Zijun Long, Zaiqiao Meng, Gerardo Aragon Camarasa et al.

Vision Transformers (ViTs) have emerged as popular models in computer vision, demonstrating state-of-the-art performance across various tasks. This success typically follows a two-stage strategy involving pre-training on large-scale datasets using self-supervised signals, such as masked random patches, followed by fine-tuning on task-specific labeled datasets with cross-entropy loss. However, this reliance on cross-entropy loss has been identified as a limiting factor in ViTs, affecting their generalization and transferability to downstream tasks. Addressing this critical challenge, we introduce a novel Label-aware Contrastive Training framework, LaCViT, which significantly enhances the quality of embeddings in ViTs. LaCViT not only addresses the limitations of cross-entropy loss but also facilitates more effective transfer learning across diverse image classification tasks. Our comprehensive experiments on eight standard image classification datasets reveal that LaCViT statistically significantly enhances the performance of three evaluated ViTs by up-to 10.78% under Top-1 Accuracy.

Zijun Long, George Killick, Lipeng Zhuang et al.

Image classification datasets exhibit a non-negligible fraction of mislabeled examples, often due to human error when one class superficially resembles another. This issue poses challenges in supervised contrastive learning (SCL), where the goal is to cluster together data points of the same class in the embedding space while distancing those of disparate classes. While such methods outperform those based on cross-entropy, they are not immune to labeling errors. However, while the detrimental effects of noisy labels in supervised learning are well-researched, their influence on SCL remains largely unexplored. Hence, we analyse the effect of label errors and examine how they disrupt the SCL algorithm's ability to distinguish between positive and negative sample pairs. Our analysis reveals that human labeling errors manifest as easy positive samples in around 99% of cases. We, therefore, propose D-SCL, a novel Debiased Supervised Contrastive Learning objective designed to mitigate the bias introduced by labeling errors. We demonstrate that D-SCL consistently outperforms state-of-the-art techniques for representation learning across diverse vision benchmarks, offering improved robustness to label errors.

Zijun Long, George Killick, Richard McCreadie et al.

State-of-the-art image models predominantly follow a two-stage strategy: pre-training on large datasets and fine-tuning with cross-entropy loss.
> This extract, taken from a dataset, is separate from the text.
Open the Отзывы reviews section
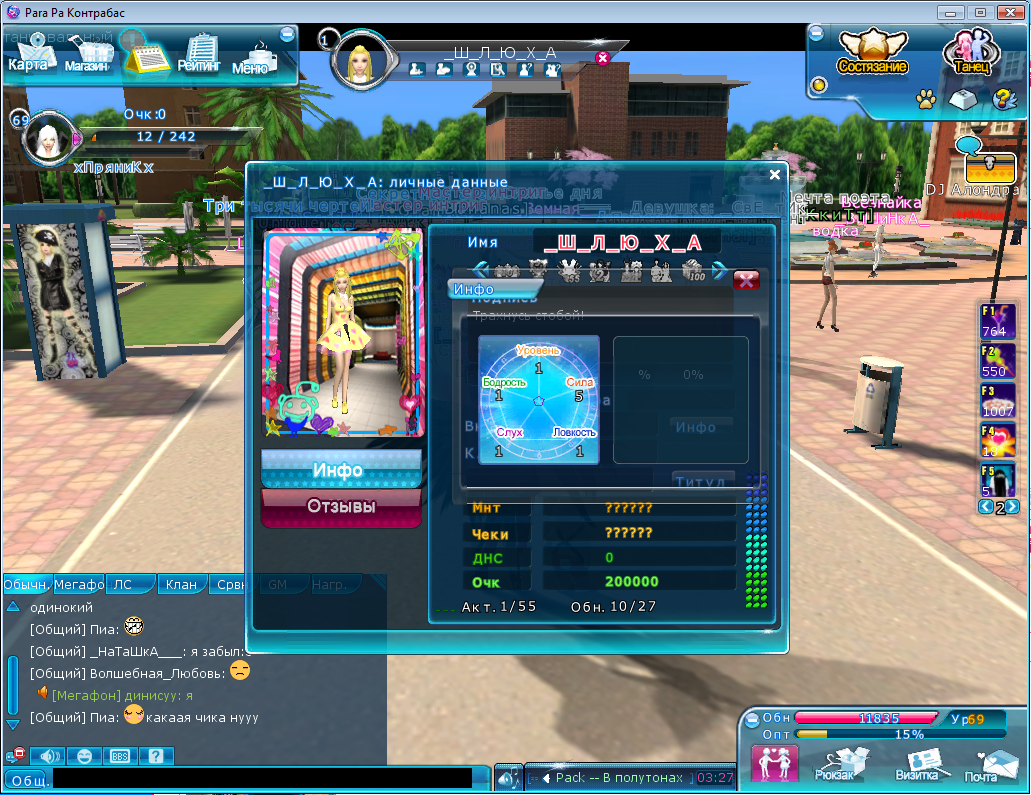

Many studies have shown that using cross-entropy can result in sub-optimal generalisation and stability. While the supervised contrastive loss addresses some limitations of cross-entropy loss by focusing on intra-class similarities and inter-class differences, it neglects the importance of hard negative mining. We propose that models will benefit from performance improvement by weighting negative samples based on their dissimilarity to positive counterparts. In this paper, we introduce a new supervised contrastive learning objective, SCHaNe, which incorporates hard negative sampling during the fine-tuning phase. Without requiring specialized architectures, additional data, or extra computational resources, experimental results indicate that SCHaNe outperforms the strong baseline BEiT-3 in Top-1 accuracy across various benchmarks, with significant gains of up to $3.32\%$ in few-shot learning settings and $3.41\%$ in full dataset fine-tuning. Importantly, our proposed objective sets a new state-of-the-art for base models on ImageNet-1k, achieving an 86.14\% accuracy. Furthermore, we demonstrate that the proposed objective yields better embeddings and explains the improved effectiveness observed in our experiments.

Lipeng Zhuang, Shiyu Fan, Florent P. Audonnet et al.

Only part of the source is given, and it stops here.